## WHAT NEEDS TO BE DONE
Reply only with how many lines in these entries hold the string "speaker".

Collected data:
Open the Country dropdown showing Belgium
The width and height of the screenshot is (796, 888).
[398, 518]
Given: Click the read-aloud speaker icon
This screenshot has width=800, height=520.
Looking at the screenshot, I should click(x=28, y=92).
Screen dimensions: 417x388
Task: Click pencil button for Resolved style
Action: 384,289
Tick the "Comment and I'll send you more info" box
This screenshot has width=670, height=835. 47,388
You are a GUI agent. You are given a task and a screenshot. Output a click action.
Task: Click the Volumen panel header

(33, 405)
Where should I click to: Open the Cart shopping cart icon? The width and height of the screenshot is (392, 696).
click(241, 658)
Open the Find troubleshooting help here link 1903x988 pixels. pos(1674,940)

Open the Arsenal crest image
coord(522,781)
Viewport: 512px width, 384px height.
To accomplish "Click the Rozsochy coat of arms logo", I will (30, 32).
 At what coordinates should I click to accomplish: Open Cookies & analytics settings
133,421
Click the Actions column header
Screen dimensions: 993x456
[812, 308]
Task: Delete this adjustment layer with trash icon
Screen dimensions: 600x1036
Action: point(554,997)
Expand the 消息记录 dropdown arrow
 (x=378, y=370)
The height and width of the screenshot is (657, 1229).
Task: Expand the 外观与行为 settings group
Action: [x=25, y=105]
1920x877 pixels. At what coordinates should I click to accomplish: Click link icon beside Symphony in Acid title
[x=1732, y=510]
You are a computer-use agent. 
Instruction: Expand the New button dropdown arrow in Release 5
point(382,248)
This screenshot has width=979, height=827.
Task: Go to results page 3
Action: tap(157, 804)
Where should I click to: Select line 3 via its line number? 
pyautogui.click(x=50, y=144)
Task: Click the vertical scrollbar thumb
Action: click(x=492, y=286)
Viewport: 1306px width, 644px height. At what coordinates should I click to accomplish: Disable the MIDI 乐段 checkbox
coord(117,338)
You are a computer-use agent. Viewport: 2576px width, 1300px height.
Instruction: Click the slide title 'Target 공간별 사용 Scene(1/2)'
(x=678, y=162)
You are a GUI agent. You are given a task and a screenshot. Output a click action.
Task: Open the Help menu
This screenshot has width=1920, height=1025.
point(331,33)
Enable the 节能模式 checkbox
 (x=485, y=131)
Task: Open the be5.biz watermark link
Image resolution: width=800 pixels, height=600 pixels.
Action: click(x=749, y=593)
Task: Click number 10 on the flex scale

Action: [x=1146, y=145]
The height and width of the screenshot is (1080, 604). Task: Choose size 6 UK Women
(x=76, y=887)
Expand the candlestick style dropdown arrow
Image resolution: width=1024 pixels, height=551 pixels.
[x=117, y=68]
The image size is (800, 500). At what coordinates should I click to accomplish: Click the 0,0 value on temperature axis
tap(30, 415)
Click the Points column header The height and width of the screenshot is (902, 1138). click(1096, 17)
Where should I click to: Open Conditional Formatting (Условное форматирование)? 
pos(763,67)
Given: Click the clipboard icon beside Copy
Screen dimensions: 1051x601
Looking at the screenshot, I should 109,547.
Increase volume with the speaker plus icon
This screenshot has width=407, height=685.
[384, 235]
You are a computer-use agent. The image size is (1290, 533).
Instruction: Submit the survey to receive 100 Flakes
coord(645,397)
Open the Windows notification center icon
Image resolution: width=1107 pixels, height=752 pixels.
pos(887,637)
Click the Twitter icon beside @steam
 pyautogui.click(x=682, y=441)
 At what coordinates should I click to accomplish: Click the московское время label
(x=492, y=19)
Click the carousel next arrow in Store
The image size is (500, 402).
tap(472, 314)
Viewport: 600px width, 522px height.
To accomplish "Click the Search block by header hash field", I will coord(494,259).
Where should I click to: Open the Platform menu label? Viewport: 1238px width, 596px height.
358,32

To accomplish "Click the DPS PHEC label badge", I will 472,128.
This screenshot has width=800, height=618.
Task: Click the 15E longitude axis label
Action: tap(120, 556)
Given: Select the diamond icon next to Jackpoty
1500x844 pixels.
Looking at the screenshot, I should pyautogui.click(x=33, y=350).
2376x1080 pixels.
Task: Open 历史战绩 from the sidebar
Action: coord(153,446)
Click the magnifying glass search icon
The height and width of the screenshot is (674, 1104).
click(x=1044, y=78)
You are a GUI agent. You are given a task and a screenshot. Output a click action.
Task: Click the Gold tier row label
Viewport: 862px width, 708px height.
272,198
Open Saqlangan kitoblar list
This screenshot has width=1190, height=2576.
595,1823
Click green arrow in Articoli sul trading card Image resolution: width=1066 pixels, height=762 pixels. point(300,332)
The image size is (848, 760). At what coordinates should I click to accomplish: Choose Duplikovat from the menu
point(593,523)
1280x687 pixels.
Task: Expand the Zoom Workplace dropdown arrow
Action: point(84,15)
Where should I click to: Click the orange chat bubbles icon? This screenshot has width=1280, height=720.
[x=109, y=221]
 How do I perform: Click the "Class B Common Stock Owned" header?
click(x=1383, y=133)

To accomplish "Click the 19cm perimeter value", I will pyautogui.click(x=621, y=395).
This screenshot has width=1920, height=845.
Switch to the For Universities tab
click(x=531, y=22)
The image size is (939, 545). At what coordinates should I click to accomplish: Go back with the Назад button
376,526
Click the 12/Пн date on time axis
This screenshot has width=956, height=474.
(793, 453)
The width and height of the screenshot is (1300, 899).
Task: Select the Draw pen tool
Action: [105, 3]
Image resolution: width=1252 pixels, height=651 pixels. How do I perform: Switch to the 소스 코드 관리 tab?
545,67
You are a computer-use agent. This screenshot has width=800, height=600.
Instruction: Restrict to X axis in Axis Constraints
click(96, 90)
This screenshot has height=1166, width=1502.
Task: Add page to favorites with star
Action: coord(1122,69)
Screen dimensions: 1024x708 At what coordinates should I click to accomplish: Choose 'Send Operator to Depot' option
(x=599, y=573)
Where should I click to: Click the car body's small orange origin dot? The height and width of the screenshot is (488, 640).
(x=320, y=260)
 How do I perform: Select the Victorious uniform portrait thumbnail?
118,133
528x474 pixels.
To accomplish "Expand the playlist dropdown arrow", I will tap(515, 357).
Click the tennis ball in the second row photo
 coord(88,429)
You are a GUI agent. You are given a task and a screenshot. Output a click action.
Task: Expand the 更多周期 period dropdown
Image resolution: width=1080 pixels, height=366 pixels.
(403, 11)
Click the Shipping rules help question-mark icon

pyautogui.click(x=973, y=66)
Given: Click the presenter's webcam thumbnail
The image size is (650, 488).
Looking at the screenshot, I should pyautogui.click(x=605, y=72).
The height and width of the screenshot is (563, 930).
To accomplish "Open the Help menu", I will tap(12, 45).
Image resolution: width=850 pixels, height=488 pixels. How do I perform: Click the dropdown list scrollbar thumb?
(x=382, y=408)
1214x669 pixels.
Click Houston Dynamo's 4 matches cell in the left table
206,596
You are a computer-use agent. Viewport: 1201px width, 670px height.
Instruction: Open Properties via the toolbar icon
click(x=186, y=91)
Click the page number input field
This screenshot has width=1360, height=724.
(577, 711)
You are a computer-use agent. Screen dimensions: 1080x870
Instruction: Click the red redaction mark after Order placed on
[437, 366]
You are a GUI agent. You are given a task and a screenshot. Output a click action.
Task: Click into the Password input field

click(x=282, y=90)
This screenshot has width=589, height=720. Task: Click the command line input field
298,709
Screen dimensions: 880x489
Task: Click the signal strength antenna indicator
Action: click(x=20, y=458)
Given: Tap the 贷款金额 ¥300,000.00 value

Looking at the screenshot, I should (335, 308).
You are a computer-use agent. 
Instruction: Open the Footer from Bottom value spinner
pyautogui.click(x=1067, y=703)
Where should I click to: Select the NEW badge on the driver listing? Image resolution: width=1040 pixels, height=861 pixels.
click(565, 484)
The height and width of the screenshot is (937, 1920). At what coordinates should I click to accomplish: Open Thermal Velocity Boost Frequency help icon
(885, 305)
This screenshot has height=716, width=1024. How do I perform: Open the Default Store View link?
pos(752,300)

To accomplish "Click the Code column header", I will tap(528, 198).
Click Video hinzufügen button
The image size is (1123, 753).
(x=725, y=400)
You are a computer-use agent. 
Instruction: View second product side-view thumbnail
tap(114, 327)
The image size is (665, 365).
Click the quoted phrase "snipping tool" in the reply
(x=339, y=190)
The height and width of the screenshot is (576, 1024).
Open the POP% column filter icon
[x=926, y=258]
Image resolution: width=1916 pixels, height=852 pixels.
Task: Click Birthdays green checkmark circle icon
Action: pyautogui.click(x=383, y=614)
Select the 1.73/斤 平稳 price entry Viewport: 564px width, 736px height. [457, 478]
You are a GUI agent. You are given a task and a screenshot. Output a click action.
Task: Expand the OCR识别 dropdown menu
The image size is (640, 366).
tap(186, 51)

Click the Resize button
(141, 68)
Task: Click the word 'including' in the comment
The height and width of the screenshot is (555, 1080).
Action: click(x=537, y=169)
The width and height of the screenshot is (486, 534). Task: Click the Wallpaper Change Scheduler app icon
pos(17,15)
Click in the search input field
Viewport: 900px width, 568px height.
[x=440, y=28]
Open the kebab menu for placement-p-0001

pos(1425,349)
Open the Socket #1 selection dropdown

## FINAL ANSWER
2